Canon to announce at least 6 new RF lenses next week

Viggo

EOS 5D SR
Dec 13, 2010
4,216
782
Canon always thinks that far ahead.

When the first IS lens was released in 1995, it turned out that all bodies introduced since 2003 were already compatible with the new IS lens.
Aren’t those numbers the wrong way around?
 

Lee Jay

EOR R
Sep 22, 2011
2,069
51
If you are happy with the image quality and maximum aperture you get at 600mm f/6.3 with the Sigma 150-600mm on an APS-C camera, the high end Canon long glass is not for you.
It's a good light lens, and the IQ is a match for my 70-200L IS II when both are 1/3 of a stop down.

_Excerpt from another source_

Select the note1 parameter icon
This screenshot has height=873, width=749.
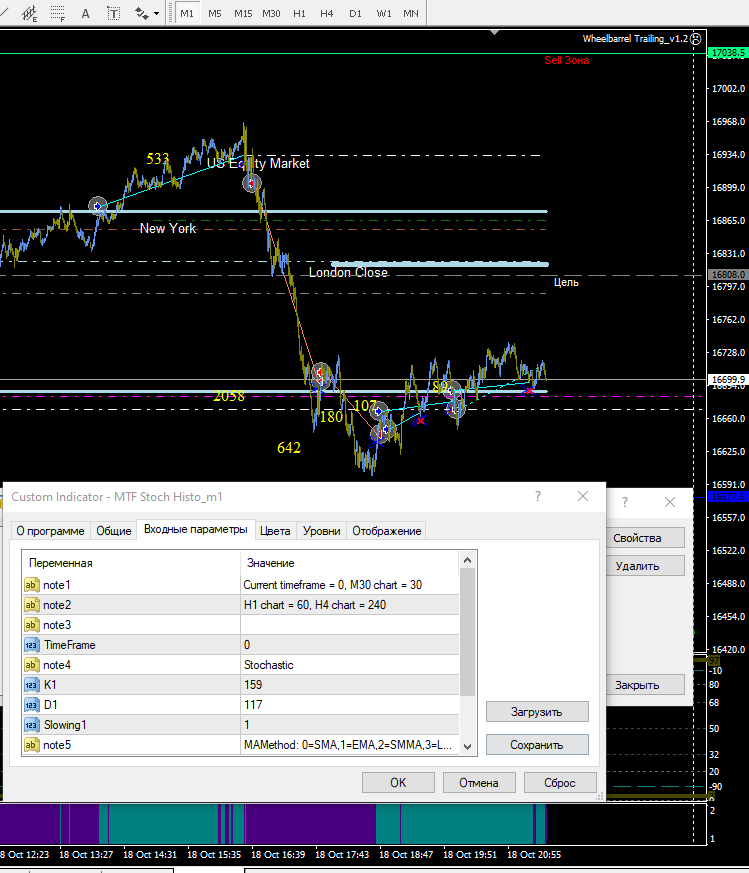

The Canon long glass doesn't zoom making it useless for my purposes, and I rarely need f/2.8 when shooting long. And I have a much bigger 'lens' than anything Canon makes when I need serious focal length (2000mm f7 or 2800mm f/10).
 

neuroanatomist

I post too Much on Here!!
Jul 21, 2010
24,610
2,072
If you are happy with the image quality and maximum aperture you get at 600mm f/6.3 with the Sigma 150-600mm on an APS-C camera, the high end Canon long glass is not for you.
Indeed. In less challenging conditions (eg. full daylight), APS-C and lower quality lenses can certainly deliver excellent images. In those conditions, something like a Sony RX10 will do just as well, and be much smaller and lighter than a 7D/150-600 combo. In more challenging conditions (needing fast shutter speeds in lower light, like birds in flight in the early morning or late evening where light quality is great but light quantity isn’t), a faster lens and a larger sensor really make a difference – but there’s a trade off in size, weight and cost.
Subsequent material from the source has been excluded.